Chapter 9: I think this is supposed to be read as an enlightening kayak trip down a river teaming with introduced species, factories polluting the waters, and conservation projects all going on at once. Besides reflecting the world as it is, I don't think this chapter had it's intended impact on me. Basically she comes to the conclusion that we have to incorporate nature into our lives.

The last chapter reads as a laundry list of goals one can have towards plants. I thought it was a waste of paper, got bored after goal #6 and stopped reading after that. 

Forests are fragmented to the point that their ecosystems are islands. That's why invasive species are bad and people should be doing more to fight them, not ignore them! When someone tracks mud through your house you don't throw up your arms and never clean the mess. Perhaps comparing invasives would be better compared to a hotel infested with cockroaches. You'll never be rid of them unless everyone allows their apartment to be sprayed with insecticide. If one person refuses then the cockroaches have a safe harbor and eventually will infest the whole building again, it's hopeless. But this is such a limited view. We should ask, why is this species invasive? The answer is, as the author tries to say, it's because it's doing what it would normally be doing in nature. It's thriving in an environment where it's absolutely flourishing.

The difference between a nature preserve and your front lawn is competition. Your front lawn is doing everything land after a massive forest fire, mud slide, or volcanic eruption would do. It's a disturbed environment with lots of open spaces that need filling. Weather it's native or not, aggressive plant species are going to show up and try and fill those holes.
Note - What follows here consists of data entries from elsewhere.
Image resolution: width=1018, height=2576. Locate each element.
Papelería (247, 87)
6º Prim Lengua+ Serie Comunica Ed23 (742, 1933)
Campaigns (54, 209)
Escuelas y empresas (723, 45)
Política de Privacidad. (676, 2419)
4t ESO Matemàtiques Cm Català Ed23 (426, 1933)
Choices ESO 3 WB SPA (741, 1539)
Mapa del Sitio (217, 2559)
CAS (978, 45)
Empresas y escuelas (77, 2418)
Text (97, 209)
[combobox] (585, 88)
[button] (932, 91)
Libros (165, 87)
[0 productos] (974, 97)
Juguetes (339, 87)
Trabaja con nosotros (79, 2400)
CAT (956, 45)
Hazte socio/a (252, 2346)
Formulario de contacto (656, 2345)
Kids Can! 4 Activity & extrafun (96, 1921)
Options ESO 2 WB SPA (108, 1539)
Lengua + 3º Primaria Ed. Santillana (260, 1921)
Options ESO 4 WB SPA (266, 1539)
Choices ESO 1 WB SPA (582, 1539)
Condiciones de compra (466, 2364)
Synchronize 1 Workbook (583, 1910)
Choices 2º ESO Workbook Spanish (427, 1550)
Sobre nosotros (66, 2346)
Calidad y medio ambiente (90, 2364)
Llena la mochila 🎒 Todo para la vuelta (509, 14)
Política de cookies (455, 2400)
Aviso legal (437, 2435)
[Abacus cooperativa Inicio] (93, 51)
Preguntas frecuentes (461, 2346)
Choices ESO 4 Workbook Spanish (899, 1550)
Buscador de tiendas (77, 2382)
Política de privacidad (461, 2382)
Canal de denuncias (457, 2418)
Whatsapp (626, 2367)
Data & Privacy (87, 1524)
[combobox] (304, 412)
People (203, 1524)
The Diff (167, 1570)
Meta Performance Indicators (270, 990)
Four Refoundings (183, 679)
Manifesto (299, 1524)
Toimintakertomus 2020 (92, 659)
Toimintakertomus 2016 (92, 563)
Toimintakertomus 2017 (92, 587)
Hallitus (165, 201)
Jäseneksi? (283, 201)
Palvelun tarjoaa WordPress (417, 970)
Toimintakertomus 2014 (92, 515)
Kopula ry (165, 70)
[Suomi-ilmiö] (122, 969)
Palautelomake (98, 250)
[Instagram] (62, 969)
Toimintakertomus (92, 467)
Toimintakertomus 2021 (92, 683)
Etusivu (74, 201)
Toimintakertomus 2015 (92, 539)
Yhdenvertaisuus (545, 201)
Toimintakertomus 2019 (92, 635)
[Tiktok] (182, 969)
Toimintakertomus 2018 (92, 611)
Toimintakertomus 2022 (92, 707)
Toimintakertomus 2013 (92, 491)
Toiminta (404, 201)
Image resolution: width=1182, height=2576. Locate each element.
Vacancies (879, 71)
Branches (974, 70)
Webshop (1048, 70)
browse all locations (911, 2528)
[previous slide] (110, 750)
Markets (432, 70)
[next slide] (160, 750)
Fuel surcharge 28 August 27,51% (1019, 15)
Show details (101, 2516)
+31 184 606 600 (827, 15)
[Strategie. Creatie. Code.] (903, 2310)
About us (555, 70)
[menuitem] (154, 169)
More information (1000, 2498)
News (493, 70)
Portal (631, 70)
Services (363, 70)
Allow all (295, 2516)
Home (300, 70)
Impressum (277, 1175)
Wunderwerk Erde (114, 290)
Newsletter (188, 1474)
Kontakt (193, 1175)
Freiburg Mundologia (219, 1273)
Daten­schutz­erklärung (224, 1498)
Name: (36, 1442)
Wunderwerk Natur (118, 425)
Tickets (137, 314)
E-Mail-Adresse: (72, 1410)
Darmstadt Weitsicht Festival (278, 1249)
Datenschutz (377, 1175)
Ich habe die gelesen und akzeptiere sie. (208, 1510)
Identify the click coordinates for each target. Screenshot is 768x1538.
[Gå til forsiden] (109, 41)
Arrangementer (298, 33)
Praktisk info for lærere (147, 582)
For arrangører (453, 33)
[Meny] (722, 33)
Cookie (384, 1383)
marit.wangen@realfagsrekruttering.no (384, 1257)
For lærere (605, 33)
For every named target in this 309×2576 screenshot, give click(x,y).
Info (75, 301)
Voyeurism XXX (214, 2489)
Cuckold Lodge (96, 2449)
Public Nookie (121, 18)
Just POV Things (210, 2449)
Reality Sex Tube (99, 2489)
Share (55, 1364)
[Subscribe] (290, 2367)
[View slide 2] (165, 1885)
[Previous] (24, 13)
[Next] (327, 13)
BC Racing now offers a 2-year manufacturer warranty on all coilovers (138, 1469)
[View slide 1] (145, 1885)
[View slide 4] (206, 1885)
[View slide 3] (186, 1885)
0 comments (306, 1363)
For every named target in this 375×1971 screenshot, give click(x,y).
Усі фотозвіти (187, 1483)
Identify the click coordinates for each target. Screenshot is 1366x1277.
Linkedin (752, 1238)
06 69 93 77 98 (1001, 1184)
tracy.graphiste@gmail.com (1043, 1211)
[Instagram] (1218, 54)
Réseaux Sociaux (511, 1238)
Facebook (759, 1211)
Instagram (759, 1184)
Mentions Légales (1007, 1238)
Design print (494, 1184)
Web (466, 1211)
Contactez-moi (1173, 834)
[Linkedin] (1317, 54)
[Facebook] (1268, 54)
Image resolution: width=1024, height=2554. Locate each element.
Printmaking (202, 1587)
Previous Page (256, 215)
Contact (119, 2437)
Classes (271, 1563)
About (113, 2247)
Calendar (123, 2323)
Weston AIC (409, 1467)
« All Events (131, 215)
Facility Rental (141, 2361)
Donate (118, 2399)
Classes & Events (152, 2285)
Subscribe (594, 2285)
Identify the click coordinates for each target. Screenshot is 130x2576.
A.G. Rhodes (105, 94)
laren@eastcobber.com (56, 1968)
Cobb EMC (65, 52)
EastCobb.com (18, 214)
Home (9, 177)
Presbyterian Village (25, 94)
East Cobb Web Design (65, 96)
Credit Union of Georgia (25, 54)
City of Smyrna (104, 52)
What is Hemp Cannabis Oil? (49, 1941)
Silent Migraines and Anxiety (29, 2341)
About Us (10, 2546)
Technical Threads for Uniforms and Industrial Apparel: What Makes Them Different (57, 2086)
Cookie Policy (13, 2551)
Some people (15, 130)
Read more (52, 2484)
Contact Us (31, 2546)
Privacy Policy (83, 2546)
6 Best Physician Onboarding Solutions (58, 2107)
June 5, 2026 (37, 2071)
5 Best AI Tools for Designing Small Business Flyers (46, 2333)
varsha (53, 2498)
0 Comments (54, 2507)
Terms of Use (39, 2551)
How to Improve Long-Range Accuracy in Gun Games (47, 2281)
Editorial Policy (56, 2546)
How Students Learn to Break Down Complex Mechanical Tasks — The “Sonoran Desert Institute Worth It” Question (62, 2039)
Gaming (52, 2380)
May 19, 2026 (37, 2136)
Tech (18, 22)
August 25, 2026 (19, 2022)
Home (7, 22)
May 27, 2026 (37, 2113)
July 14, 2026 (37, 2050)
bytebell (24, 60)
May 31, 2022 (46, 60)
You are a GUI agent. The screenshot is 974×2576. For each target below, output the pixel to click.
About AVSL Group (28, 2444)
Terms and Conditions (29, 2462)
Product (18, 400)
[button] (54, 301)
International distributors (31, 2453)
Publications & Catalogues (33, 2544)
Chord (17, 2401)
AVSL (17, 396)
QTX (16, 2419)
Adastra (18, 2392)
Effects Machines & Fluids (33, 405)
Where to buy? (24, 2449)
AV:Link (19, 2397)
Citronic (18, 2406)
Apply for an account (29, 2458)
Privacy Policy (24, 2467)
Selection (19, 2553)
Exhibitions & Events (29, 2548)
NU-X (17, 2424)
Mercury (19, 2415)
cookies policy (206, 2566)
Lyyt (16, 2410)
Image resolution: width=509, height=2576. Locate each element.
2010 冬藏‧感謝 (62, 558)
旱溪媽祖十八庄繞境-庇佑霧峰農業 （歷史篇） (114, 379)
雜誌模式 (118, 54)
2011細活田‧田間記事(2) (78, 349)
The longterm process of succession is about to commence. As the author points out during the time of the book I liked, some of these trees live for 1,400+ years! Climate change has been found to interrupt some of these species and we find places where the oldest of these tree species are only ~700 years old.

Another issue that the author doesn't address is that there a coloration between the % of species and the % of land available. If we lose 1% of land then we lose 1% of the species there. Condoning nonnative species to establish, weather they're behaving aggressively or not, they eventually kick out other species. Often because native insects don't recognize them as palatable something is lost, weather it's the quantity of the insect, or the insect's prescience there entirely. The author seems to think insects and diseases will eventually catch up with them, either by importation or one of the indigenous species taking a liking to them suddenly. And that's true enough but that doesn't mean we should let it have free reign over the continent for 500 years or more waiting for it to happen. What's more such plants are not worth protecting as the author suggests! To be fair she's talking about trees in general, not aggressive species in particular; basically nature deserves protecting despite it's content of origin. What's lacking with this idea is standards, value, and any real vision. I guess that's what chapter 10's list of goals is trying to get at, but her treatment of nonnatives, and invasive plants especially, really cripples the idea in my mind. Imagine a nature preserve that's comprised of Kudzu blanketing over dead trees it's turned into topiary corpses.